O discurso seguinte foi do jurista Miguel Reale Jr., coautor da ação que culminou no processo de impeachment. O advogado disse que Dilma está "de costas para a nação" e que o desejo de tirar a presidente do cargo vem das ruas, e não do meio político.

Segundo Reale, o fim da era petista vai marcar também o encerramento de uma época marcada por aparelhamento do Estado, ocupação da administração pública com base na "sinecura" e na difusão da mentalidade de que "o que importa é ser malandro". De acordo com o advogado, a principal herança da era petista é "a esperteza malandra".

Defensor de Dilma, o ex-ministro da Justiça José Eduardo Cardozo também fez um discurso mais político do que jurídico. Nos primeiros trinta minutos, remontou toda a cronologia de fatos ocorridos desde a reeleição de Dilma, em outubro de 2014. Na tese defendida por ele, a vitória dela desencadeou uma série de tentativas de destituição que culminaram no impeachment.

Primeiro, segundo ele, vieram as tentativas de recontagem de votos e auditoria nas urnas. Em seguida, um pedido de impugnação das contas eleitorais de Dilma. A divulgação, no final de 2014, de uma lista de políticos envolvidos com o escândalo de corrupção da Petrobras ampliou a pressão para que Dilma sufocasse as investigações.

Entre os mais preocupados, segundo Cardozo, estava o deputado Eduardo Cunha (PMDB-RJ). O grupo liderado por ele se aliou, na tese defendida pela defesa de Dilma aos derrotados na eleição de 2014 para desestabilizar o governo.
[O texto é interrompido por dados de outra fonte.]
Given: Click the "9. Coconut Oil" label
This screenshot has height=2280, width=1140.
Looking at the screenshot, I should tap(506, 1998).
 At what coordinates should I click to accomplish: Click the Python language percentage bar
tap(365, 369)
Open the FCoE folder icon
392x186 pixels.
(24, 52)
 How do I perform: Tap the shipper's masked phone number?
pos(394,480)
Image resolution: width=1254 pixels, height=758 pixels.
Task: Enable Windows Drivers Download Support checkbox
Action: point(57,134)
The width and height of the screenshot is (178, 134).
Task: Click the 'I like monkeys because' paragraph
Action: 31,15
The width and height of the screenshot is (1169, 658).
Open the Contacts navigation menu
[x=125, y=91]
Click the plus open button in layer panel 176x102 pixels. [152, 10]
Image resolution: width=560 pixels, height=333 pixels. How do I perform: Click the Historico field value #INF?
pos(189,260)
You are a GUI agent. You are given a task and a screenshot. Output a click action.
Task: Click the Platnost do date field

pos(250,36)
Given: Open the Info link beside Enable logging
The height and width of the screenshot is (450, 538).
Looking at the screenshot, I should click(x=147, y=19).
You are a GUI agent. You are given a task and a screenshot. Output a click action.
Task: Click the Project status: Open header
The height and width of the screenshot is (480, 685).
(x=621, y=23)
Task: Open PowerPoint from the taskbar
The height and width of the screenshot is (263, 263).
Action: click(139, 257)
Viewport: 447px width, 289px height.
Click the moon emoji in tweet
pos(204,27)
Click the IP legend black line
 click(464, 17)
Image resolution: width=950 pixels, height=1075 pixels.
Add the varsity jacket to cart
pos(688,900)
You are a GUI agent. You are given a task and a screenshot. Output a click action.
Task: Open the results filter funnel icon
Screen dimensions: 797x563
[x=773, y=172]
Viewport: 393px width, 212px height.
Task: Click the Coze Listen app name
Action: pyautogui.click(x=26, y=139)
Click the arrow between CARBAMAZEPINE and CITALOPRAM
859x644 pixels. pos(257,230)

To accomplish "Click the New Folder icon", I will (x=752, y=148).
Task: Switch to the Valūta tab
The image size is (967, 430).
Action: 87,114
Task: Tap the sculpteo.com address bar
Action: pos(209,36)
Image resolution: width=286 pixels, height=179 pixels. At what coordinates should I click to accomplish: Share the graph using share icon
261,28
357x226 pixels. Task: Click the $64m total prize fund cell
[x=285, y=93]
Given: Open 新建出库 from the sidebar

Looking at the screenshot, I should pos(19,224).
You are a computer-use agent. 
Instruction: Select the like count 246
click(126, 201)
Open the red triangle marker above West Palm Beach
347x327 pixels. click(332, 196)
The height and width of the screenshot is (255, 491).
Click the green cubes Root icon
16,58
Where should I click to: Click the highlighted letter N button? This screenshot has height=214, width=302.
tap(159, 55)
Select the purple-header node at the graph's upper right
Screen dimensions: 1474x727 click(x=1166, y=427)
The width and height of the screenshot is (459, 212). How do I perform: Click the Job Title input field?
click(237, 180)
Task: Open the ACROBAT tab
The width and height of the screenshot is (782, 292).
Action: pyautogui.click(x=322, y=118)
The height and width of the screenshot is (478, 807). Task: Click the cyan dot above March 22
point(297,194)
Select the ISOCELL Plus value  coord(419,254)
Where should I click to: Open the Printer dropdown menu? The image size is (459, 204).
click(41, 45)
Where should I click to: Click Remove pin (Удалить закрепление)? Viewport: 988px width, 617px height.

A ampliação da crise, seguida do rompimento formal de Cunha com o Palácio do Planalto, resultou na busca por um pretexto para o impeachment.

A insistência da defesa em vincular a figura de Cunha ao impeachment foi rebatida pela acusação. Em sua fala, Janaína Paschoal minimizou o papel do ex-presidente da Câmara no processo. Segundo ela, Cunha fez uma série de exigências e retirou fatos da denúncia, como as irregularidades identificadas nas operações entre o Tesouro e o Banco Nacional de Desenvolvimento Econômico e Social (BNDES).

Cardozo gastou menos do que os 90 minutos a que tinha direito em seu discurso. Encerrou com um alerta aos senadores, para que refletissem sobre o papel que terão na história antes de condenarem Dilma à "pena de morte política". Após a fala na tribuna, Cardozo criticou a menção aos netos da presidente pela advogada de acusação.

"Eu achei profundamente injusto. Não condeno alguém dizendo que vou resolver o futuro dos seus netos, mas cada um é dono da sua razão", afirmou o ex-ministro, que foi às lágrimas. Questionado sobre o motivo do choro, disse que traduzia a capacidade de nunca deixar de se indignar diante de uma injustiça. "Me dói e não quero perder nunca esse sentimento", completou.